The 503’s heard around the world

Yesterday, june 8th 2021, for about an hour, the world saw things like:

../_images/fastly_503.png

(The alert reader will notice that it says “Mediation” instead of “Meditation”. I dont know why, but I know who to ask, and I will.)

People have, somewhat justifiably jumped on this error message, complaining about how terse it is, for instance Max Rozen who makes some good and sensible suggestions about good and sensible error messages.

But all his suggestions require some amount of ambient information, information which we in the Varnish Cache project do not have and never can have.

When Varnish gets to the bottom of the builtin.vcl and errors out, we dont know where that Varnish instance runs, who it runs for, what information it serves, who it serves that information to and most crucially, what information can safely be shared with the clients.

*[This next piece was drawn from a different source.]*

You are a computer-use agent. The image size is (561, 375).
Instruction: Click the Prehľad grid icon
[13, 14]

This is why the default “503 guru meditation” only mentions the XID: The XID is a nonce, for all practical purposes a random number, but one which allows the persons responsible for that varnish instance to dig through their logs and find out what happened to this specific request.

The other thing I want to note, is that the one thing you absolutely do not want to happen, is a “priority inversion”, where it takes more CPU, database accesses or bandwidth to produce the error message, than it would have to produce the intended result.

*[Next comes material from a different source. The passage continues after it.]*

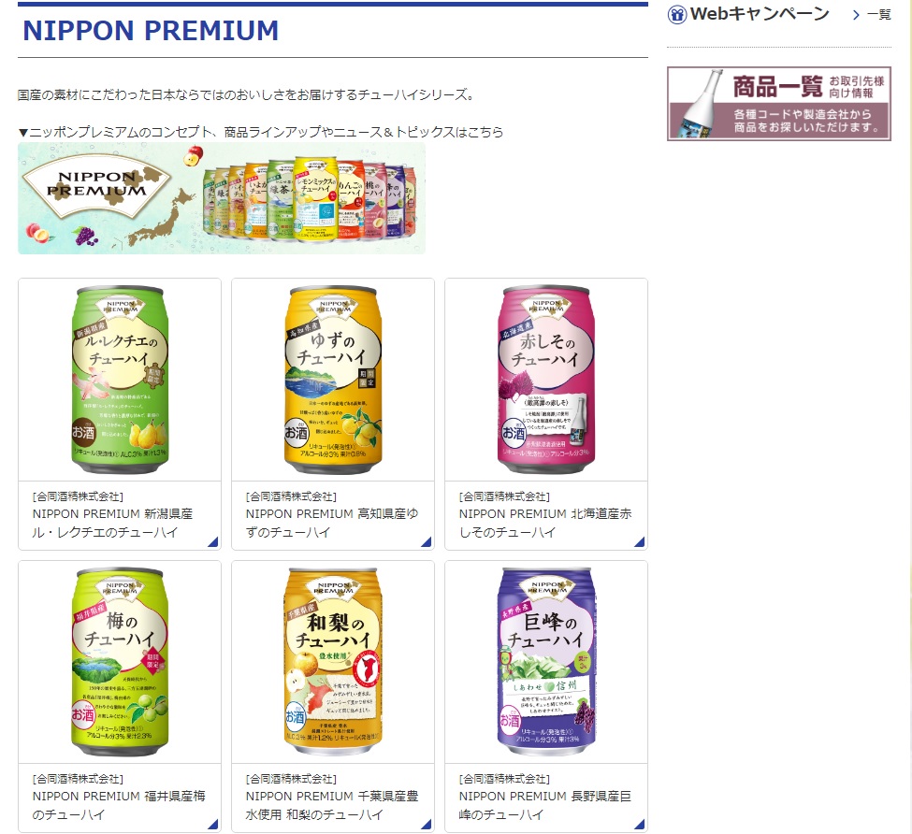
Task: Open the NIPPON PREMIUM concept banner image
Action: 222,198
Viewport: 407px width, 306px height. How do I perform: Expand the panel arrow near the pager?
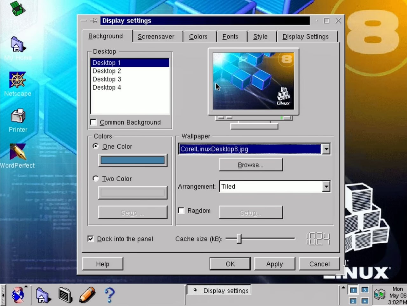(x=343, y=288)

This error message is intended to be in all respects minimal.

I’m pretty sure I have seen normal 503s from Fastly’s CDN, they dont look like this, so something must have gone badly wrong for Fastly yesterday.

Even though I’m sure the XID did not in any way help them debug this specific problem, I am happy to see that our “error message of last resort” did what it was supposed to do, as it was supposed to do it.

The first 503 stress test

When we release the first version of Varnish the text “Varnish cache server” was link to the project homepage.

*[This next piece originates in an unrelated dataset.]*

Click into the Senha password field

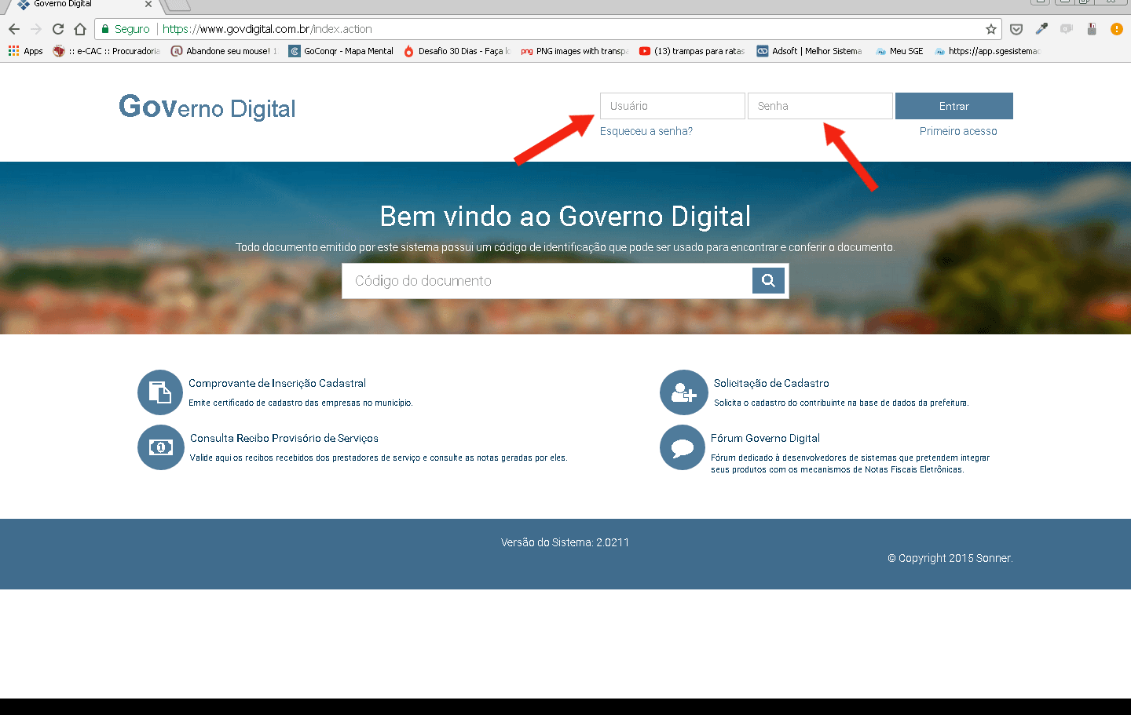tap(819, 106)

That link acted as a “viral marketing campaign” for us: When web-people saw the 503 on another webpage, often a competitors webpage, they clicked on the link to learn what software they were running.

And since everybody usually makes a couple of mistakes trying to get Varnish running for the first time, more and more web-people learned about Varnish Cache.

So word about Varnish Cache spread around the globe.

All the way to China.

Where the Chinese State Railroads rolled out Varnish Cache.

And made some kind of beginners mistake.

A lot of chinese web-people learned about Varnish Cache that day.

As did a lot of other chinese people, who instead of a train schedules and train tickets, got a few lines of english, which the vast majority of them did not read or understand.

But there were also a link.

They did what any sensible web-user would do.

They clicked on the link.

And dDoS’ed the Varnish Cache project server.

… and the Redpill-Linprox Data Center, where that server lived.

… and the Norvegian ISPs that announced the prefix of that data center.

In fact, they effectively dDoS’ed Norway.

(Update: I’m now being told by people from Norway that this did not dDoS that much. As I live in Denmark I obviously only have this saga on second hand. (The only effect I experienced myself was that the Trac server was unreachable). Somebody has exagerated the story along the way.

However, this did prompt me to track down the precise timing: Varnish release 2.1.2, May 2010 has the link, release 2.1.3 from July same year does not.)

And that, my friends, is why the error message of last resort in Varnish Cache does not even contain a link any more.

/phk

PS: The title of this post is of course an homage to John R. Garman’s famous article.